DOCUMENT:
• • • • •

As the state Department of Land and Natural Resources responds to a court order that invalidated the way it handles revocable permits, some see a bleak future for small farmers and ranchers.

Among them are Jerry Ornellas, a lifelong farmer who is currently growing tropical fruit in Kapaa Homesteads.

For the past 16 years, he and others have been working to keep the East Kauai Water Users Cooperative viable, operating under year-to-year revocable permits. Now they are confronted with the daunting task of applying for a water lease.

“The regulatory burden is so heavy right now that there’s no way a small farmer can comply,” Ornellas said.

The cooperative is required to conduct an Environmental Assessment or Environmental Impact Statement; coordinate with the Division of Forestry and Wildlife to develop a watershed management plan; work with the Department of Hawaiian Home Lands to reserve water rights for current and future homestead needs, and possibly secure a Conservation District Use permit.

And that’s just to get to the point where the Board of Land and Natural Resources authorizes a public auction for the water lease.

“That’s the weird part of this,” Ornellas said. “You spend all this money, and others can bid at auction. If you lose the bid, do you get reimbursed? This applies to land leases, as well. There are a lot of people with revocable permits.”

But though the cooperative applied, it isn’t sure where it’s going to get the money to complete the required studies.

“We don’t have it,” Ornellas said. “We’re literally broke. And we don’t own the system. It belongs to the state. If I’m leasing a house and it has termites, it’s the landlord’s responsibility to take care of it.”

The ditches, flumes, intake valves and reservoirs that comprise the system were built between the late 1800s and 1930s to deliver water to the Lihue and Makee plantations. In authorizing the construction on public land, the Territorial Legislature retained ownership of the system, even though the plantations were required to maintain it.

• • • • •

RECORD EXCERPTS:
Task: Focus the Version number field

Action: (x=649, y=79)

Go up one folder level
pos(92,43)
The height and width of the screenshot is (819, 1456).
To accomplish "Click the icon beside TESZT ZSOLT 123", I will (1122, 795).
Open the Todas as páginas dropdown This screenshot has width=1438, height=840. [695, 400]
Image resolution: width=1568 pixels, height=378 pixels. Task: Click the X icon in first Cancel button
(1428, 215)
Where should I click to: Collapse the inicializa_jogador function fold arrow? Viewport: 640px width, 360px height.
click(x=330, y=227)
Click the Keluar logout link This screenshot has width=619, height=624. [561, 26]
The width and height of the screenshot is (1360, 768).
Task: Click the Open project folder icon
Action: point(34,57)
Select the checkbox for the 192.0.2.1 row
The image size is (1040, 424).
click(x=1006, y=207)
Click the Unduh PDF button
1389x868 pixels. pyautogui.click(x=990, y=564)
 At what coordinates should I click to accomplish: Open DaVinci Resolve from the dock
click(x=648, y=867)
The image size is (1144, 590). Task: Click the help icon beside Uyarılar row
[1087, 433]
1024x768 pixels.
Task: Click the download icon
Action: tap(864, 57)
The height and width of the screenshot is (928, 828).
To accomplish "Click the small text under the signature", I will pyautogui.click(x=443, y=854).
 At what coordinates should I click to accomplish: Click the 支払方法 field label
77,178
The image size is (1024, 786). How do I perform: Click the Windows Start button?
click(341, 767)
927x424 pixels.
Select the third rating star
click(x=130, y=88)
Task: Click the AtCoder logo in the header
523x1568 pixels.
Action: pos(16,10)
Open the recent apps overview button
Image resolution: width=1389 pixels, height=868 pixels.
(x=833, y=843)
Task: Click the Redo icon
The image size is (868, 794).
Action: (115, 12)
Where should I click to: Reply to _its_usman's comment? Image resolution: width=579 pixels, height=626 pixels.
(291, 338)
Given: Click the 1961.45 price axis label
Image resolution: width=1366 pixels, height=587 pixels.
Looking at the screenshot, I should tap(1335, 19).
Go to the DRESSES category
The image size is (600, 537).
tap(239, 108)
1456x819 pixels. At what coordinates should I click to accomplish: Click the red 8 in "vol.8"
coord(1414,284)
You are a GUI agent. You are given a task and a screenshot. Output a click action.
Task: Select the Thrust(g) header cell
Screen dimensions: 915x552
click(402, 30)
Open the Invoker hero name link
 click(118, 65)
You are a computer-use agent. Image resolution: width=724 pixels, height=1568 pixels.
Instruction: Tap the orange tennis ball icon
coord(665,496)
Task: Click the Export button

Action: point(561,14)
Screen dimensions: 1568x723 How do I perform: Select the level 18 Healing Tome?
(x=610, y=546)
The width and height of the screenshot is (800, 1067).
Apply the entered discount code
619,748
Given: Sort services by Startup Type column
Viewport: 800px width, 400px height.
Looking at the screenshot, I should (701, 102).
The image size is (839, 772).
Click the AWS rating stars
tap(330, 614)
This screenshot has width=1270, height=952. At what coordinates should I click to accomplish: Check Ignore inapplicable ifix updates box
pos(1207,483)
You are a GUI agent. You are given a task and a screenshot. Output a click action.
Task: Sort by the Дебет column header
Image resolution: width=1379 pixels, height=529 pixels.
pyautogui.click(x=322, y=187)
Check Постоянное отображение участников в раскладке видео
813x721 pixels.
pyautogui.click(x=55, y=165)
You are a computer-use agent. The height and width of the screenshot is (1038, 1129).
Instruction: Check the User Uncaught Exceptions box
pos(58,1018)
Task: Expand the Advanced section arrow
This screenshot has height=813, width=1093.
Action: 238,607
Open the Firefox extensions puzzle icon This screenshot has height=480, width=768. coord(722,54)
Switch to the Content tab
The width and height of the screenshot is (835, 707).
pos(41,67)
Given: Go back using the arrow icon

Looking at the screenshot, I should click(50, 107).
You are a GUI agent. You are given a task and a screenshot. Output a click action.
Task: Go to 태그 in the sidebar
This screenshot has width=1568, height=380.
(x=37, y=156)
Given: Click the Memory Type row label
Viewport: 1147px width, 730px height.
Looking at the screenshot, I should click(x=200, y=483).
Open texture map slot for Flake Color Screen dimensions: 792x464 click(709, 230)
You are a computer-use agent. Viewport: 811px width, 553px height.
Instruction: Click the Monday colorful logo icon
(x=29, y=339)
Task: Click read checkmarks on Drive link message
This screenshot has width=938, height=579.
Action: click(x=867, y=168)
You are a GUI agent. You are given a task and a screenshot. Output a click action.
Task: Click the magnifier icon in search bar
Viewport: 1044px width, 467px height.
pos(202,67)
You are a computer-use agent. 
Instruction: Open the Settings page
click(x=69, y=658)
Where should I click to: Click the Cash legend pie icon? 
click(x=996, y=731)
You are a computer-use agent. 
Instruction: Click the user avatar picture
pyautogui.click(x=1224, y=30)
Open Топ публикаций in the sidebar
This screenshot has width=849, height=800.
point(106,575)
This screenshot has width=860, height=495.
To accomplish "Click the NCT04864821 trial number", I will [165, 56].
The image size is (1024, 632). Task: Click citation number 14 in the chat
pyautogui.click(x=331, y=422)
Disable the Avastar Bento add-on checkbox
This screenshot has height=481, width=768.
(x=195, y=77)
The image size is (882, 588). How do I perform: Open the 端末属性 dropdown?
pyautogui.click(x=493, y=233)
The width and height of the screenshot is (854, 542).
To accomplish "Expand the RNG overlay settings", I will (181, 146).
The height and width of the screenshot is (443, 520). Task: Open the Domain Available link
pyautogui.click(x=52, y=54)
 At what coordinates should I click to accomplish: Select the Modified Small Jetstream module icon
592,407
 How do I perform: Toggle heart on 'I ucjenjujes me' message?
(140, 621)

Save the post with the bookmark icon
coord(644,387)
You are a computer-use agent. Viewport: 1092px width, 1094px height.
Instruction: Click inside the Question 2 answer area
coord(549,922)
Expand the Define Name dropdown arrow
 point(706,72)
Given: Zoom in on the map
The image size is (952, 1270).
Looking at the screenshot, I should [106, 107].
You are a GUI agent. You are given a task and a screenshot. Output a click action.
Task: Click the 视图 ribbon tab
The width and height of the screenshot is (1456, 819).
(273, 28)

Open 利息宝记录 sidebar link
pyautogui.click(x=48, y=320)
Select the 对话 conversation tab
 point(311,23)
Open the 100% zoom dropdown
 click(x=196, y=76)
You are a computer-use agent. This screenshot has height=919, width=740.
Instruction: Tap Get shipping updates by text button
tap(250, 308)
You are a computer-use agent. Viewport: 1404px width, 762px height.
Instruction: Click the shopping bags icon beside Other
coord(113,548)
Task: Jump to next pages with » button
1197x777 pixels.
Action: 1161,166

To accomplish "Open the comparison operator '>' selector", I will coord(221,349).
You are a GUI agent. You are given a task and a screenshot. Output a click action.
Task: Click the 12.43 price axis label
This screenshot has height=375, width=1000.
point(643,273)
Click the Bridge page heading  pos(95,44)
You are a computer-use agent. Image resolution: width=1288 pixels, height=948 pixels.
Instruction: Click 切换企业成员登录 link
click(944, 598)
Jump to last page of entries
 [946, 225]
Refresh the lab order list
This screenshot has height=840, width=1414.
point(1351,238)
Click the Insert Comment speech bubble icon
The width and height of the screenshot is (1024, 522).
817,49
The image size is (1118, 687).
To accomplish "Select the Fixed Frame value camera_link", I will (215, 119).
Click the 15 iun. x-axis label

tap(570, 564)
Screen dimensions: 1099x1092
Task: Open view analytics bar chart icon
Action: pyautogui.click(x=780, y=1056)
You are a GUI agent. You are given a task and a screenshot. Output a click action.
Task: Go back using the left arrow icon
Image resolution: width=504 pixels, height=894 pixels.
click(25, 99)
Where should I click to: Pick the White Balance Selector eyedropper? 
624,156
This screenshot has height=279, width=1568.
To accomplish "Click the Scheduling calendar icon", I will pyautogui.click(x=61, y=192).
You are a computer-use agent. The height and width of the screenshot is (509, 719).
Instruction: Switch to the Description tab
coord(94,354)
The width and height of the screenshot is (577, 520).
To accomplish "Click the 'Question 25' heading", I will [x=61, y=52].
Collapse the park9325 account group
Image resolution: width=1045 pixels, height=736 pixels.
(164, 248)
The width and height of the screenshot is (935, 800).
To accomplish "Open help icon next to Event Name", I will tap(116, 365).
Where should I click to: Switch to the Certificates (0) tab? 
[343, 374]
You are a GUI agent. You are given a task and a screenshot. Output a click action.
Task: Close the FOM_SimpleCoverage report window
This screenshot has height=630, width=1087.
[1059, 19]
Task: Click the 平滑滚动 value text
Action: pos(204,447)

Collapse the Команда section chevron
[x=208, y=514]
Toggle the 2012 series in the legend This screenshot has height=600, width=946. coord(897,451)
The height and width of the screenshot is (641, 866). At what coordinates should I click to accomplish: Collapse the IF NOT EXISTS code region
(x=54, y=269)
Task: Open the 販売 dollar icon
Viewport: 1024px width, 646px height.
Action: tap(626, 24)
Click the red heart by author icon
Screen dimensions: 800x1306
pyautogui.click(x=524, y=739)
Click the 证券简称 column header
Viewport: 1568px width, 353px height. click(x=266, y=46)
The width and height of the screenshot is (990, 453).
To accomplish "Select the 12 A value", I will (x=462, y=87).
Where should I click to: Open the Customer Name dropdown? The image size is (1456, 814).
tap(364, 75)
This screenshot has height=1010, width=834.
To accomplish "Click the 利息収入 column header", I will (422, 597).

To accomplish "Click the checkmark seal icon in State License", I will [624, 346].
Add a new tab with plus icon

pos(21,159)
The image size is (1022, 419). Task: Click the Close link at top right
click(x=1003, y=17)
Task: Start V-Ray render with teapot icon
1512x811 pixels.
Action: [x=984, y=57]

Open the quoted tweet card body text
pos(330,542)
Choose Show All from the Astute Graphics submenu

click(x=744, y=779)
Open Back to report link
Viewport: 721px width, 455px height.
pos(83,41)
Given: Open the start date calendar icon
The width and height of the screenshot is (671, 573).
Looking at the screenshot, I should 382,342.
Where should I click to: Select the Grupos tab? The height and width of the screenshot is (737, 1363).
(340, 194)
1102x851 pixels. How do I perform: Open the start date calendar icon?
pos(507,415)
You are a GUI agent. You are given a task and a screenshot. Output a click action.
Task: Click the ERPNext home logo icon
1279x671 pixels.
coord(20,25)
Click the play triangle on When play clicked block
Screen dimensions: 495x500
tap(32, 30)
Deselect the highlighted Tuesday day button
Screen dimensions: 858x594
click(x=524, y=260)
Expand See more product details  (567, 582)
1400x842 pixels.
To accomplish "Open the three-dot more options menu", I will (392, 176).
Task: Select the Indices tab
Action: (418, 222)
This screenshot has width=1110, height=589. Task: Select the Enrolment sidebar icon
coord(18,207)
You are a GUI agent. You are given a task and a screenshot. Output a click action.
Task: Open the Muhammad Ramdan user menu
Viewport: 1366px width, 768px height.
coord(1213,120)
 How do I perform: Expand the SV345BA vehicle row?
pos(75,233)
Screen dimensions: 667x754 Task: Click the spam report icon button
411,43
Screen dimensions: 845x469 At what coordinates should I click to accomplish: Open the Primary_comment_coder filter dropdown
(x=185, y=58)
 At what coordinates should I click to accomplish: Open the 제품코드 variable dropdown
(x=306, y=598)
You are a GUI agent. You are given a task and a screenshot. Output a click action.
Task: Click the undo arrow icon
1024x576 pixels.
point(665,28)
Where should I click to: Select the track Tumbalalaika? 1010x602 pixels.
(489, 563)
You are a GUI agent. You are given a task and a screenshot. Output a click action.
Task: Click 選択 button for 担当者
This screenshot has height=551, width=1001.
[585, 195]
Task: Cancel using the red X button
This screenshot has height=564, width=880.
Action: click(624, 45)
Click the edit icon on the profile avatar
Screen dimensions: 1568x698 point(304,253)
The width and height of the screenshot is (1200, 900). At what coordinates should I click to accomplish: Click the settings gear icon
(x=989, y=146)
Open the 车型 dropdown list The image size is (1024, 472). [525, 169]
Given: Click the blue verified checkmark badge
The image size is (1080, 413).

• • • • •

YOUR TASK: Write out the full article above about the East Kauai Water Users Cooperative and its revocable permits again, word for word.

TASK SOLUTION:
As the state Department of Land and Natural Resources responds to a court order that invalidated the way it handles revocable permits, some see a bleak future for small farmers and ranchers.

Among them are Jerry Ornellas, a lifelong farmer who is currently growing tropical fruit in Kapaa Homesteads.

For the past 16 years, he and others have been working to keep the East Kauai Water Users Cooperative viable, operating under year-to-year revocable permits. Now they are confronted with the daunting task of applying for a water lease.

“The regulatory burden is so heavy right now that there’s no way a small farmer can comply,” Ornellas said.

The cooperative is required to conduct an Environmental Assessment or Environmental Impact Statement; coordinate with the Division of Forestry and Wildlife to develop a watershed management plan; work with the Department of Hawaiian Home Lands to reserve water rights for current and future homestead needs, and possibly secure a Conservation District Use permit.

And that’s just to get to the point where the Board of Land and Natural Resources authorizes a public auction for the water lease.

“That’s the weird part of this,” Ornellas said. “You spend all this money, and others can bid at auction. If you lose the bid, do you get reimbursed? This applies to land leases, as well. There are a lot of people with revocable permits.”

But though the cooperative applied, it isn’t sure where it’s going to get the money to complete the required studies.

“We don’t have it,” Ornellas said. “We’re literally broke. And we don’t own the system. It belongs to the state. If I’m leasing a house and it has termites, it’s the landlord’s responsibility to take care of it.”

The ditches, flumes, intake valves and reservoirs that comprise the system were built between the late 1800s and 1930s to deliver water to the Lihue and Makee plantations. In authorizing the construction on public land, the Territorial Legislature retained ownership of the system, even though the plantations were required to maintain it.